### Exercise goal
Quote the records below word for word, please, from the very first line through the one that contains "[Дом Офицеров Самарского гарнизона] (85, 9)", and nothing beyond it.

(Entries supplied Opens)

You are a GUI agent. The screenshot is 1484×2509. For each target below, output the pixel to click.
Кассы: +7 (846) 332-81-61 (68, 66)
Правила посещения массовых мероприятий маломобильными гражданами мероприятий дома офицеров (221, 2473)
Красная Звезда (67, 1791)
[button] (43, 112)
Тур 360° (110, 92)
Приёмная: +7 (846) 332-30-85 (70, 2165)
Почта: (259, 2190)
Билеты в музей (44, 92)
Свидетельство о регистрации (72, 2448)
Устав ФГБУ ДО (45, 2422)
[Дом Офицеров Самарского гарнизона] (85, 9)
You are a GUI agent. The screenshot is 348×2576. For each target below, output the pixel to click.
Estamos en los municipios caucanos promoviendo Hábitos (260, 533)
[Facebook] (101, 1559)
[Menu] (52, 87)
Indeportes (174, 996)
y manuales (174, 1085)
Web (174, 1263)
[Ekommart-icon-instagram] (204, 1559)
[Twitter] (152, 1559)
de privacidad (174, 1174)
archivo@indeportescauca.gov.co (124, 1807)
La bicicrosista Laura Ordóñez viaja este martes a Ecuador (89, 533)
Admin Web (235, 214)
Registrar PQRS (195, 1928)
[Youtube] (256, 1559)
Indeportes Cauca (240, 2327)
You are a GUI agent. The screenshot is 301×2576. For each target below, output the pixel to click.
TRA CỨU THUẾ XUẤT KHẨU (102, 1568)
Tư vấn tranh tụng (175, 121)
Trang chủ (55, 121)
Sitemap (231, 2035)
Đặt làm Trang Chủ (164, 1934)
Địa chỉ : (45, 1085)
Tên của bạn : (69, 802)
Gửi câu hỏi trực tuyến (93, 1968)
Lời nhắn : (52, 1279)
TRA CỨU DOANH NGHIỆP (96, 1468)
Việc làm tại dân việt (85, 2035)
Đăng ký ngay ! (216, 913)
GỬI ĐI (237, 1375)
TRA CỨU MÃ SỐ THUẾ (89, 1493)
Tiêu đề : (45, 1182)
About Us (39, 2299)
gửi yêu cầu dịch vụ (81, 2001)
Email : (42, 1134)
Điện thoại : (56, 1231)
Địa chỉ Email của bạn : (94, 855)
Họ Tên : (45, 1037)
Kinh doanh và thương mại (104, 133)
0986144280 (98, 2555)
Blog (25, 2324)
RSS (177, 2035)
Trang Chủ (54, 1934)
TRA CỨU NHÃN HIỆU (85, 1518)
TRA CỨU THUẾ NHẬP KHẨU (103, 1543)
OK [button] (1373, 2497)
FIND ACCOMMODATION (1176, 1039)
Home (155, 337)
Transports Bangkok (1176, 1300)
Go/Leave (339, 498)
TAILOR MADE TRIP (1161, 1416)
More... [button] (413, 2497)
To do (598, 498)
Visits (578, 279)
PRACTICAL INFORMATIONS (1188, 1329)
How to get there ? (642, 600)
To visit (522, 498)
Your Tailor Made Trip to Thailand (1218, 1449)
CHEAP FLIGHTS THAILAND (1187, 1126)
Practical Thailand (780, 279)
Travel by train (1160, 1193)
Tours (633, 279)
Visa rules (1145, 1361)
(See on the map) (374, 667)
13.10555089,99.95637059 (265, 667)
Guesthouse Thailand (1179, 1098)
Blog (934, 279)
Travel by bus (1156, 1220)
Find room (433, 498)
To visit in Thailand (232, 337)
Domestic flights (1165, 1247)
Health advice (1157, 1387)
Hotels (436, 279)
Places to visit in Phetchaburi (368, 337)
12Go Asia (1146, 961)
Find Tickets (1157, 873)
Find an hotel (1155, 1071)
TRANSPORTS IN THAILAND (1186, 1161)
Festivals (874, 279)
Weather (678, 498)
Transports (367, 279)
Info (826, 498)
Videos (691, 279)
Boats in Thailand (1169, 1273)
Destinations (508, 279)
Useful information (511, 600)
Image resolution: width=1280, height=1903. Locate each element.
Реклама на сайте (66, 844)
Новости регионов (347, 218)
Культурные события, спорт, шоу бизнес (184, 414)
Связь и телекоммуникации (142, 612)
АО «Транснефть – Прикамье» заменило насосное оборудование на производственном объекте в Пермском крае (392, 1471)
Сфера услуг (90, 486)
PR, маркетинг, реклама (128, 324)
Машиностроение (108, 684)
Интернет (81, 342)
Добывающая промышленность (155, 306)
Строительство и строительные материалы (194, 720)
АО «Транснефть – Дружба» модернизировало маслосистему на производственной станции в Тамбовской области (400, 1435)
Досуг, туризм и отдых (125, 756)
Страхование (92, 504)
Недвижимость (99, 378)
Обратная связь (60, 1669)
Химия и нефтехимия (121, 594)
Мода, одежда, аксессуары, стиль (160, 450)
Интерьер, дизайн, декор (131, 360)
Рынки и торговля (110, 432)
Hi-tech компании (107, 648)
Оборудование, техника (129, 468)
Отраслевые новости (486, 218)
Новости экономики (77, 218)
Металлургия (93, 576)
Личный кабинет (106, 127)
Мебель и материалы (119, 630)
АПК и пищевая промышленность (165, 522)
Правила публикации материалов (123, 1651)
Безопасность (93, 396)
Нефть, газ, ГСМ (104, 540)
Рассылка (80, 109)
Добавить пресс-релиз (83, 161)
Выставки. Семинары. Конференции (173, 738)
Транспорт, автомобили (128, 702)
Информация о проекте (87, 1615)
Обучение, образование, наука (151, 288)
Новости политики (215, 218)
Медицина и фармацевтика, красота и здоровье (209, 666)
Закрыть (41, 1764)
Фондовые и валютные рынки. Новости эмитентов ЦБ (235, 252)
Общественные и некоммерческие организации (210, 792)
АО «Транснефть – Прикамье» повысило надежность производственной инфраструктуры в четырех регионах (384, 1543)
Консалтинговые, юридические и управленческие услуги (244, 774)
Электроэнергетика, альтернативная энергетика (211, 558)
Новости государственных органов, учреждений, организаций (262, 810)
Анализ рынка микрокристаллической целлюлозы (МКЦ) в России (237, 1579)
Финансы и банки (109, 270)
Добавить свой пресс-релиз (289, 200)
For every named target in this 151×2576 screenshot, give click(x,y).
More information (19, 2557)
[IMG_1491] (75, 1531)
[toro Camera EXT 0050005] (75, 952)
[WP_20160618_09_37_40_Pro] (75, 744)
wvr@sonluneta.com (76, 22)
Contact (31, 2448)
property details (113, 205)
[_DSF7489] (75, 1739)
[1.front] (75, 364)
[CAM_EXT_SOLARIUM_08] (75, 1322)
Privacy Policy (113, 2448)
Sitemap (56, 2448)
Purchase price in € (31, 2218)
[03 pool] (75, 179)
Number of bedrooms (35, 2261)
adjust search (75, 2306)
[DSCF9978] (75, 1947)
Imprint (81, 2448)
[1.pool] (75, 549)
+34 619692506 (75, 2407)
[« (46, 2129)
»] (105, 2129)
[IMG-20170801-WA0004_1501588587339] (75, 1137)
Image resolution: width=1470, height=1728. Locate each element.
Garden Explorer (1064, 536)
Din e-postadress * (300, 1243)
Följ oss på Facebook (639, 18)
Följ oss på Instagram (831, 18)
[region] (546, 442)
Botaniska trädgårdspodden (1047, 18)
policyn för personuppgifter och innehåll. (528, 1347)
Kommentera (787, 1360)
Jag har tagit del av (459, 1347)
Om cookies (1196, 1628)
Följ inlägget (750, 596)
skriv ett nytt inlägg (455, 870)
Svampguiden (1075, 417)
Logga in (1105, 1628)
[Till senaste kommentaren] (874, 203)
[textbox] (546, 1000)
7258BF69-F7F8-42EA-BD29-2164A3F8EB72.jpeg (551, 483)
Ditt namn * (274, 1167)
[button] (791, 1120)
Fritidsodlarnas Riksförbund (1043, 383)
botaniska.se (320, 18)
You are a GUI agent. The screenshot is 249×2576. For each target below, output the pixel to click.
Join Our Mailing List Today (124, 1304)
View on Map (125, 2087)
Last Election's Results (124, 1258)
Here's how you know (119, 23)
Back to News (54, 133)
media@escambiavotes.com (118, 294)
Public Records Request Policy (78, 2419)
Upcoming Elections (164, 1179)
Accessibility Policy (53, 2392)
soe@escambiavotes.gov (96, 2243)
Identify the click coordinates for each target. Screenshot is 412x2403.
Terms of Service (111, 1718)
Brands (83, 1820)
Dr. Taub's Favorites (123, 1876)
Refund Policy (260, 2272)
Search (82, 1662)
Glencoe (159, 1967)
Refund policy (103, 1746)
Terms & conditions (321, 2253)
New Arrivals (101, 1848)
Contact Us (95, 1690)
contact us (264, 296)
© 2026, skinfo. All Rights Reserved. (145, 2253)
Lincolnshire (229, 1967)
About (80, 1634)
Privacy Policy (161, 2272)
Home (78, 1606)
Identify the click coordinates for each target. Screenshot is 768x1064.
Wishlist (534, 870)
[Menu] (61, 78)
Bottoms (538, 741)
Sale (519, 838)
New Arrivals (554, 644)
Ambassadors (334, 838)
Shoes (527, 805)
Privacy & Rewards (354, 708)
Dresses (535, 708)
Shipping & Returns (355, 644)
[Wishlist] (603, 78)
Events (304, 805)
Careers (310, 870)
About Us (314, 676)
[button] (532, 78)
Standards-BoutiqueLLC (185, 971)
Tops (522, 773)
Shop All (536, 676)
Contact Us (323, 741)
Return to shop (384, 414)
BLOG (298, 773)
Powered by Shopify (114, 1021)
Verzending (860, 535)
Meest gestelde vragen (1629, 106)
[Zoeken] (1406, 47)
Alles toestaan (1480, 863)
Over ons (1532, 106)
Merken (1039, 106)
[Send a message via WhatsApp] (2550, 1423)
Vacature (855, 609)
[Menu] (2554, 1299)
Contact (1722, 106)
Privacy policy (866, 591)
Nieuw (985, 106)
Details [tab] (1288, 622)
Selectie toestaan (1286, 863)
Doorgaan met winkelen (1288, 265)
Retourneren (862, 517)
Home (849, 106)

(Entries supplied Closes)

### Output for this exercise
You are a GUI agent. The screenshot is 1484×2509. For each target below, output the pixel to click.
Кассы: +7 (846) 332-81-61 (68, 66)
Правила посещения массовых мероприятий маломобильными гражданами мероприятий дома офицеров (221, 2473)
Красная Звезда (67, 1791)
[button] (43, 112)
Тур 360° (110, 92)
Приёмная: +7 (846) 332-30-85 (70, 2165)
Почта: (259, 2190)
Билеты в музей (44, 92)
Свидетельство о регистрации (72, 2448)
Устав ФГБУ ДО (45, 2422)
[Дом Офицеров Самарского гарнизона] (85, 9)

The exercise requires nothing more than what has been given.